Placed next to certain light switches as part of a campaign to reduce their environmental footprints, the notices are just a small part of the University’s push to become sustainable. Duke’s Climate Action Plan includes a pledge for the University to achieve climate neutrality by 2024.
The policy “commits the University to leadership in three areas: environmental research and education; environmentally responsible operations; and environmental stewardship in the community,” according to the Sustainable Duke website.
Students for Sustainable Living placed the signs around dormitories to remind students to observe particular environmentally-friendly practices ranging from reducing their shower time to taking the stairs instead of the elevator. Even the signs themselves are sustainable, printed on recyclable plastic with eco-solvent ink.
Casey Roe, outreach coordinator for the Sustainability Office, said the notices were put up in housing buildings on East Campus and West Campus toward the end of July, a couple weeks before students began arriving on campus. SSL hopes to expand the project, which was funded partly by Residence Life and Housing Services and partly by Duke’s sustainability budget. There are plans to put up signs in academic buildings in the near future.
“It was an idea that our Sustainability Office had, but the project was undertaken by SSL,” Roe said. “They helped to design the content and the graphics and worked with us on finding funding.”
Before putting up the signs, SSL surveyed 130 students, asking questions specifically related to the notices. Now that the signs have been put up in dorm buildings, Roe said, the organization will work on conducting another survey to determine how the messages have affected student behavior.
But the effectiveness of the signs will ultimately depend on students’ individual reactions to them.
Freshman Jenai Jackson said she believes the signs will make a difference in student behavior because they help increase awareness, adding that a lot of people in her dorm read the notices.
Other students noted that the slogans are “useful reminders,” but junior Gaurev Sen said he thinks that the presence of the messages alone will not change students’ habits.

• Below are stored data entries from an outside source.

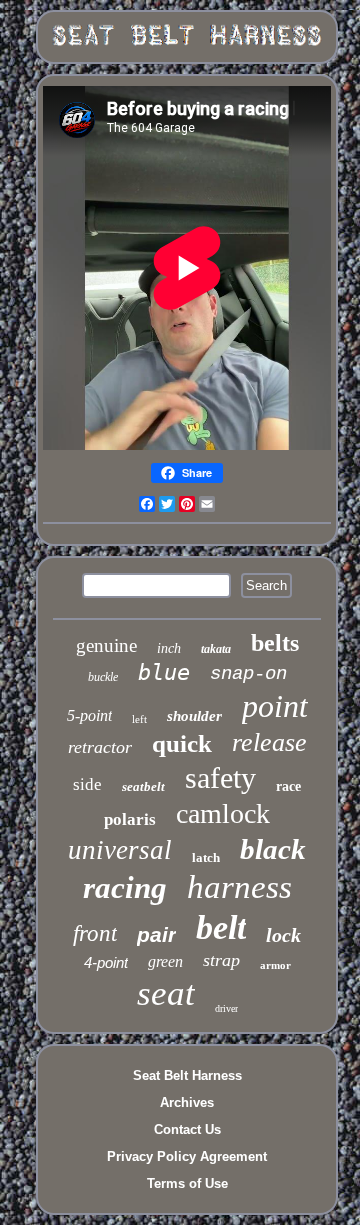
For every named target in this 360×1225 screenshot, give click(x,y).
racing (125, 887)
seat (166, 993)
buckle (103, 677)
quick (182, 743)
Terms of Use (187, 1183)
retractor (100, 747)
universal (120, 850)
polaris (130, 819)
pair (156, 934)
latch (206, 857)
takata (216, 649)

“It’s more of a question of whether people already care about [the environment] or not,” he said. “It might remind people who are forgetful, but it won’t change people’s minds.”

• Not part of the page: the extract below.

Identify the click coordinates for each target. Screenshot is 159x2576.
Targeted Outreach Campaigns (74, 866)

Junior Mikael Owunna, co-president of the Duke Environmental Alliance said he believes that “the majority of people mean well” when it comes to protecting the environment.
“Having these strategically placed reminders on how to make subtle changes in their daily behavior will help these people to be more environmentally conscious in their decision making,” he said. “Regardless of whether this occurs or not, though, it will have sparked discussions that make people think more about how their actions affect the environment.”
Roe said there are many ways for students, staff and faculty to get involved with sustainability at Duke. Faculty and staff can start “green teams” and relate sustainability to course material. And students can help the cause by utilizing public transportation and supporting eateries on campus that focus on sustainability.
“Everyday choices that students are making can make a difference,” Roe said.